Speaking of dummies in the federal government, some of them seem to think it’s OK to enforce dog-walking regulations with less lethal weaponry. At least they do around San Francisco, that bastion of peace, love, tolerance and gun control. Just ask Gary Hesterberg who was out walking a couple of teacup poodles, Malteses or some such walking scrub brushes. His mistake: he was in an area that had recently become part of the national park system. . .
sfgate.com has the sordid details of what happened when the (of course) unidentified National Park Service Ranger stopped Hesterberg for, apparently, walking his dogs off leash:
A Montara man walking two lapdogs off leash was hit with an electric-shock gun by a National Park Service ranger after allegedly giving a false name and trying to walk away, authorities said Monday.
The ranger, who wasn’t identified, asked Hesterberg to remain at the scene, Levitt said.
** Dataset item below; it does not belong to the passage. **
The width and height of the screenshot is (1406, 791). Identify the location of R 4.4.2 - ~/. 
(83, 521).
He tried several times to leave, and finally the ranger “pursued him a little bit and she did deploy her” electric-shock weapon, Levitt said. “That did stop him.”
More specifically, she shot him in the back with her Taser as he tried to make a furious getaway at the speed of a sauntering Lhasa Apso. But don’t think of what happened as a power-crazed Rangerette wantonly using disproportionate force against a guy out for a stroll with a couple of small pups. Think of it instead as “resident eduction.”
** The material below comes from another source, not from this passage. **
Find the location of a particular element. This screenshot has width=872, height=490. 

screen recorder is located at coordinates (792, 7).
Rancho Corral de Tierra has long been an off-leash walking spot for local dog owners. In December, the area became part of the national park system, which requires that all dogs be on a leash, Levitt said.
The ranger was trying to educate residents of the rule, (Park Service spokesman Howard) Levitt said.
Hesterberg’s ‘eduction’ included charges of failing to obey a lawful order, having dogs off-leash and knowingly providing false information. It’s a good thing the dogs didn’t take a dump in an unauthorized area or he might have been educated to death.